(TASK DETAILS) Print the whole listing again, exactly as it stands.

(EXTRACTED ENTRIES)
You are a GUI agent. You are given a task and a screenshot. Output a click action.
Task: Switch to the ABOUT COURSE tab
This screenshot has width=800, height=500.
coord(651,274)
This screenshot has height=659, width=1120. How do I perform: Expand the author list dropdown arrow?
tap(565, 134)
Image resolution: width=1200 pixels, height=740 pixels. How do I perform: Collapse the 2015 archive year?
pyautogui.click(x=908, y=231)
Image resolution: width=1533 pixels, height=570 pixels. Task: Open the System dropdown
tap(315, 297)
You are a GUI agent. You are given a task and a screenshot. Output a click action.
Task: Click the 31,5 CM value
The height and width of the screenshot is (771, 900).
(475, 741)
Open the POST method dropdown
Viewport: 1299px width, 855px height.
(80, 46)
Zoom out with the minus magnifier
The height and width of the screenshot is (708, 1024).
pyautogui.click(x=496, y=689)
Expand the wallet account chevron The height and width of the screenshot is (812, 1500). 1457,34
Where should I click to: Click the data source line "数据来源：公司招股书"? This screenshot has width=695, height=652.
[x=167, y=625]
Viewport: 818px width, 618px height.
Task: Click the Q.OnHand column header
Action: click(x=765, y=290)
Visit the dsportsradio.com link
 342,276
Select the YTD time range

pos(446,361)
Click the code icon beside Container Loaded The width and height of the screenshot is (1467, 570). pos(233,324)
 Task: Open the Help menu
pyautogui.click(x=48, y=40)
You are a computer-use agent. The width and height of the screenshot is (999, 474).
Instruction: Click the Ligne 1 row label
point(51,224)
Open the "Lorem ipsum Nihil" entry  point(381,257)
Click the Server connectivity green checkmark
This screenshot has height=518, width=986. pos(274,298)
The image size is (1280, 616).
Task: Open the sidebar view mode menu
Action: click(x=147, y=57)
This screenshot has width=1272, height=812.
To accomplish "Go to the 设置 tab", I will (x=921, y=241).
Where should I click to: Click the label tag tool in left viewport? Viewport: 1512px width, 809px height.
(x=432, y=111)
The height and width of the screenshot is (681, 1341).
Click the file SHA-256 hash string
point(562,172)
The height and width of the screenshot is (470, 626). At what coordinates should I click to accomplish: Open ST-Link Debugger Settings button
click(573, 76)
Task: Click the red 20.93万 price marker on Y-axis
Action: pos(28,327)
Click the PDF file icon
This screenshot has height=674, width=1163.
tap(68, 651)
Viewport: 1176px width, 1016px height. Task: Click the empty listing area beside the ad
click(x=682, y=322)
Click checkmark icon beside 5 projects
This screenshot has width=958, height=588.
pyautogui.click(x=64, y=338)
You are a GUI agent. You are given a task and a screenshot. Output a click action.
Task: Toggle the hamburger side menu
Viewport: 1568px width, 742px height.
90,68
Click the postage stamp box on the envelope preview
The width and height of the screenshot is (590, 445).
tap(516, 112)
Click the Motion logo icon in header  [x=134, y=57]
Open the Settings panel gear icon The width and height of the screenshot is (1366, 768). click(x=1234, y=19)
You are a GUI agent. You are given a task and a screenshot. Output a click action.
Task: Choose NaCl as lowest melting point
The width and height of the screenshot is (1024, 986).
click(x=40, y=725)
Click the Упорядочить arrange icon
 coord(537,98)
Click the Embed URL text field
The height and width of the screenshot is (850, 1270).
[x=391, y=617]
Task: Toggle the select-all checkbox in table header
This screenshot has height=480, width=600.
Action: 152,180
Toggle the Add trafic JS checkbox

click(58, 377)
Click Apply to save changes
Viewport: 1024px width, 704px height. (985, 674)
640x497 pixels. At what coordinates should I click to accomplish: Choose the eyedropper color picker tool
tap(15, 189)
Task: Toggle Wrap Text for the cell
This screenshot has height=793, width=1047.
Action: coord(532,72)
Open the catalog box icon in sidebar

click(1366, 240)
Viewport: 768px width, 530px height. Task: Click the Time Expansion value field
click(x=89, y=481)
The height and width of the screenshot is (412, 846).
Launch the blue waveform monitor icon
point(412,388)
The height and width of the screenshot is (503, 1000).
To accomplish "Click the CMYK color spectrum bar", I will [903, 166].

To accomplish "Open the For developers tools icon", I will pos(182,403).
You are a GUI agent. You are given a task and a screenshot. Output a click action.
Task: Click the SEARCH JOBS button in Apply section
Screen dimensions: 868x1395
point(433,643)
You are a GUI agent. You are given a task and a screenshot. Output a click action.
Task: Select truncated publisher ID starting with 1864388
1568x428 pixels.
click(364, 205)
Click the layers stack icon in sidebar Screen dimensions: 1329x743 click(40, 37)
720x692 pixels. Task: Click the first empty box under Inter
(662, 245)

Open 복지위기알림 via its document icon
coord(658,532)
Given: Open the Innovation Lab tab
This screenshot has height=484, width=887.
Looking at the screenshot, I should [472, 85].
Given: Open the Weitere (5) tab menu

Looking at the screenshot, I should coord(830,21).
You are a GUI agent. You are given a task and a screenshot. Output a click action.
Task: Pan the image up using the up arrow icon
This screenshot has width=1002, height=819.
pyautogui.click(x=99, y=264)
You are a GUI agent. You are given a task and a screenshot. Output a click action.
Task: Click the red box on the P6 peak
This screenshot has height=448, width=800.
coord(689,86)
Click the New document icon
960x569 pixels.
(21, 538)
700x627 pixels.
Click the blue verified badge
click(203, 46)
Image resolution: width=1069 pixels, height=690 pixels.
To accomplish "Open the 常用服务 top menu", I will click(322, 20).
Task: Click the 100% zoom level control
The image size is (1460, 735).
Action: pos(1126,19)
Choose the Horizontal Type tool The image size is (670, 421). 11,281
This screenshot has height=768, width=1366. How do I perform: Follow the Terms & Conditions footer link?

(WRITTEN SOLUTION)
You are a GUI agent. You are given a task and a screenshot. Output a click action.
Task: Switch to the ABOUT COURSE tab
This screenshot has width=800, height=500.
coord(651,274)
This screenshot has height=659, width=1120. How do I perform: Expand the author list dropdown arrow?
tap(565, 134)
Image resolution: width=1200 pixels, height=740 pixels. How do I perform: Collapse the 2015 archive year?
pyautogui.click(x=908, y=231)
Image resolution: width=1533 pixels, height=570 pixels. Task: Open the System dropdown
tap(315, 297)
You are a GUI agent. You are given a task and a screenshot. Output a click action.
Task: Click the 31,5 CM value
The height and width of the screenshot is (771, 900).
(475, 741)
Open the POST method dropdown
Viewport: 1299px width, 855px height.
(80, 46)
Zoom out with the minus magnifier
The height and width of the screenshot is (708, 1024).
pyautogui.click(x=496, y=689)
Expand the wallet account chevron The height and width of the screenshot is (812, 1500). 1457,34
Where should I click to: Click the data source line "数据来源：公司招股书"? This screenshot has width=695, height=652.
[x=167, y=625]
Viewport: 818px width, 618px height.
Task: Click the Q.OnHand column header
Action: click(x=765, y=290)
Visit the dsportsradio.com link
 342,276
Select the YTD time range

pos(446,361)
Click the code icon beside Container Loaded The width and height of the screenshot is (1467, 570). pos(233,324)
 Task: Open the Help menu
pyautogui.click(x=48, y=40)
You are a computer-use agent. The width and height of the screenshot is (999, 474).
Instruction: Click the Ligne 1 row label
point(51,224)
Open the "Lorem ipsum Nihil" entry  point(381,257)
Click the Server connectivity green checkmark
This screenshot has height=518, width=986. pos(274,298)
The image size is (1280, 616).
Task: Open the sidebar view mode menu
Action: click(x=147, y=57)
This screenshot has width=1272, height=812.
To accomplish "Go to the 设置 tab", I will (x=921, y=241).
Where should I click to: Click the label tag tool in left viewport? Viewport: 1512px width, 809px height.
(x=432, y=111)
The height and width of the screenshot is (681, 1341).
Click the file SHA-256 hash string
point(562,172)
The height and width of the screenshot is (470, 626). At what coordinates should I click to accomplish: Open ST-Link Debugger Settings button
click(573, 76)
Task: Click the red 20.93万 price marker on Y-axis
Action: pos(28,327)
Click the PDF file icon
This screenshot has height=674, width=1163.
tap(68, 651)
Viewport: 1176px width, 1016px height. Task: Click the empty listing area beside the ad
click(x=682, y=322)
Click checkmark icon beside 5 projects
This screenshot has width=958, height=588.
pyautogui.click(x=64, y=338)
You are a GUI agent. You are given a task and a screenshot. Output a click action.
Task: Toggle the hamburger side menu
Viewport: 1568px width, 742px height.
90,68
Click the postage stamp box on the envelope preview
The width and height of the screenshot is (590, 445).
tap(516, 112)
Click the Motion logo icon in header  [x=134, y=57]
Open the Settings panel gear icon The width and height of the screenshot is (1366, 768). click(x=1234, y=19)
You are a GUI agent. You are given a task and a screenshot. Output a click action.
Task: Choose NaCl as lowest melting point
The width and height of the screenshot is (1024, 986).
click(x=40, y=725)
Click the Упорядочить arrange icon
 coord(537,98)
Click the Embed URL text field
The height and width of the screenshot is (850, 1270).
[x=391, y=617]
Task: Toggle the select-all checkbox in table header
This screenshot has height=480, width=600.
Action: 152,180
Toggle the Add trafic JS checkbox

click(58, 377)
Click Apply to save changes
Viewport: 1024px width, 704px height. (985, 674)
640x497 pixels. At what coordinates should I click to accomplish: Choose the eyedropper color picker tool
tap(15, 189)
Task: Toggle Wrap Text for the cell
This screenshot has height=793, width=1047.
Action: coord(532,72)
Open the catalog box icon in sidebar

click(1366, 240)
Viewport: 768px width, 530px height. Task: Click the Time Expansion value field
click(x=89, y=481)
The height and width of the screenshot is (412, 846).
Launch the blue waveform monitor icon
point(412,388)
The height and width of the screenshot is (503, 1000).
To accomplish "Click the CMYK color spectrum bar", I will [903, 166].

To accomplish "Open the For developers tools icon", I will pos(182,403).
You are a GUI agent. You are given a task and a screenshot. Output a click action.
Task: Click the SEARCH JOBS button in Apply section
Screen dimensions: 868x1395
point(433,643)
You are a GUI agent. You are given a task and a screenshot. Output a click action.
Task: Select truncated publisher ID starting with 1864388
1568x428 pixels.
click(364, 205)
Click the layers stack icon in sidebar Screen dimensions: 1329x743 click(40, 37)
720x692 pixels. Task: Click the first empty box under Inter
(662, 245)

Open 복지위기알림 via its document icon
coord(658,532)
Given: Open the Innovation Lab tab
This screenshot has height=484, width=887.
Looking at the screenshot, I should [472, 85].
Given: Open the Weitere (5) tab menu

Looking at the screenshot, I should coord(830,21).
You are a GUI agent. You are given a task and a screenshot. Output a click action.
Task: Pan the image up using the up arrow icon
This screenshot has width=1002, height=819.
pyautogui.click(x=99, y=264)
You are a GUI agent. You are given a task and a screenshot. Output a click action.
Task: Click the red box on the P6 peak
This screenshot has height=448, width=800.
coord(689,86)
Click the New document icon
960x569 pixels.
(21, 538)
700x627 pixels.
Click the blue verified badge
click(203, 46)
Image resolution: width=1069 pixels, height=690 pixels.
To accomplish "Open the 常用服务 top menu", I will click(322, 20).
Task: Click the 100% zoom level control
The image size is (1460, 735).
Action: pos(1126,19)
Choose the Horizontal Type tool The image size is (670, 421). 11,281
This screenshot has height=768, width=1366. How do I perform: Follow the Terms & Conditions footer link?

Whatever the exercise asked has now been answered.